# What you need to do
**A)** In the summary of McWain's dual-enrollment study, why are dual-enrollment teachers called "the first-contact professionals"? Answer in one to three sentences.
**B)** Revise the summary of McWain's dual-enrollment study by writing out the passage from "Katie McWain recounts" up to and including "the Midwest (409).", with "Midwest" replaced by "Northeast".

McWain, Katie. “Finding Freedom at the Composition Threshold: Learning from the Experiences of Dual Enrollment Teachers.” Teaching English in the Two-Year College 45.4 (2018): 406-24. Print.

Katie McWain recounts a study of instructors of dual-enrollment courses. She interviews and collects documents from seven teachers, five writing program administrators or dual-enrollment coordinators, and one high-school administrator. These educators represented three “dual-enrollment partnerships” in demographically varied institutions and schools in the Midwest (409).

Documenting the increase in credit-bearing college courses taught in high schools by high school teachers, McWain notes ongoing critiques of the process from composition scholars but states that attention has been turning to how the instructors of these courses can be better supported as members of the composition community (408). She writes that the proliferation of these courses, especially in community colleges, makes dual-enrollment teachers “the first-contact professionals” who will introduce students to college writing (421), placing them in “a uniquely liminal institutional positionality” (408).

# Data excerpt
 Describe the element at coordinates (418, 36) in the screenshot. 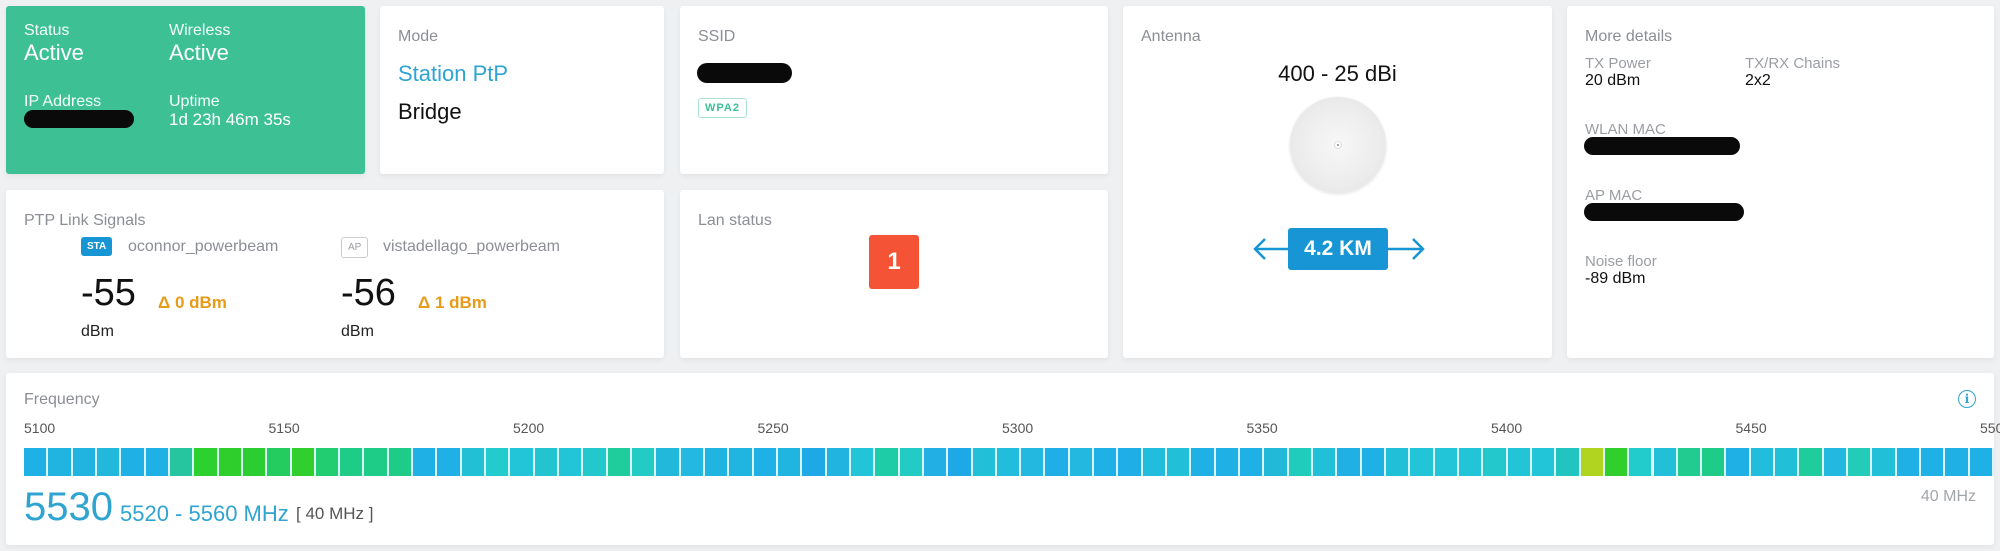

I see `mode-title: Mode` at that location.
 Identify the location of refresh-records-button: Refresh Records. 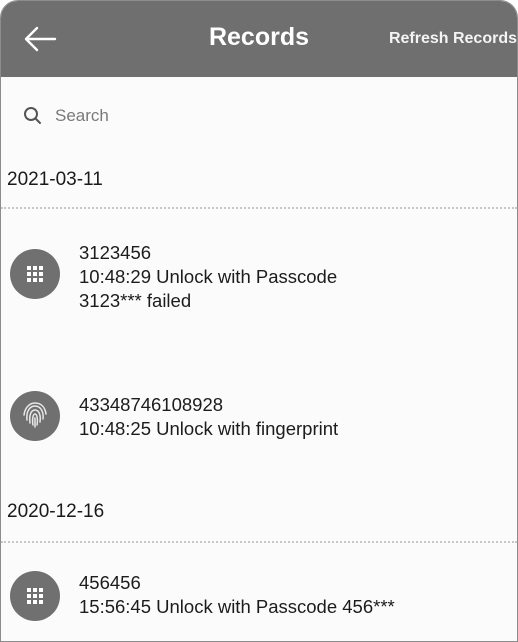
(453, 39).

# Set of answers
**A)** The summary says that credit-bearing college courses taught in high schools have spread, especially in community colleges. Because of this, dual-enrollment teachers are the ones who will introduce students to college writing.

**B)**
Katie McWain recounts a study of instructors of dual-enrollment courses. She interviews and collects documents from seven teachers, five writing program administrators or dual-enrollment coordinators, and one high-school administrator. These educators represented three “dual-enrollment partnerships” in demographically varied institutions and schools in the Northeast (409).